Coinbase co-founder Fred Ehrsam, who started the company with current CEO Brian Armstrong in 2012, stayed on as president until 2017 and is still on the board, shared a brief story on Twitter on Wednesday morning.
“When Brian Armstrong and I started Coinbase in 2012, a Bitcoin was worth $6 and only known by a few nerds on the internet. Bitcoin was the crazy idea that the world could have a digital money for everyone.
“Coinbase had one mission: to make crypto easy to use. Beginnings were not glamorous. Coinbase launched out of a two bedroom apartment we shared with another company. We were far from conventional.
“For our first hire, we selected a whip smart fanatical lumberjack over a Google manager. Over time, crypto grew, and so did the company. A simple Bitcoin wallet evolved into individual and institutional products to support a blossoming cryptoeconomy. (Two) nerds who met on the internet (yes, Brian Armstrong and I met on Reddit turned into a company of 1000+.
“There was serious hardship. In the 3 years between 2014 and 2017, the outside world thought crypto was dead. Over a third of employees left.”
When trading opens on Wednesday afternoon, Ehrsam’s shares will be worth more than $2 billion and Armstrong’s will top $15 billion.
There are also stories of brutal near misses like Sahil Lavingia’s story.
Lavingia, the CEO and founder of Gumroad, which sells products by creators directly to consumers, shared a story of Armstrong approaching him early on in the Coinbase process to discuss creating the company.
In 2011 with Bitcoin worth roughly a dollar, Lavingia passed on Armstrong’s idea of starting a crypto company together.

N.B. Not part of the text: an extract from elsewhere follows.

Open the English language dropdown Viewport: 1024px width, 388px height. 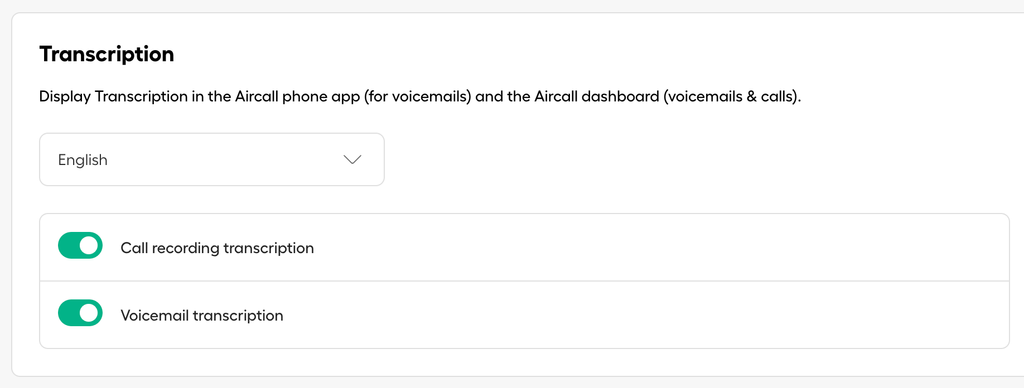[x=212, y=159]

Found the original email: “I'm coding on a project in digital currencies right now which I'll be applying to YC with in the next batch.” pic.twitter.com/84TlHKKJYS
— Sahil (@shl) April 14, 2021
Coinbase is expected to open on the Nasdaq at about $360 per share on Wednesday afternoon.
Fittingly, Ehrsam finished his thread with a note to the one who seemingly started it all.
“Thank you Satoshi, whoever you are.”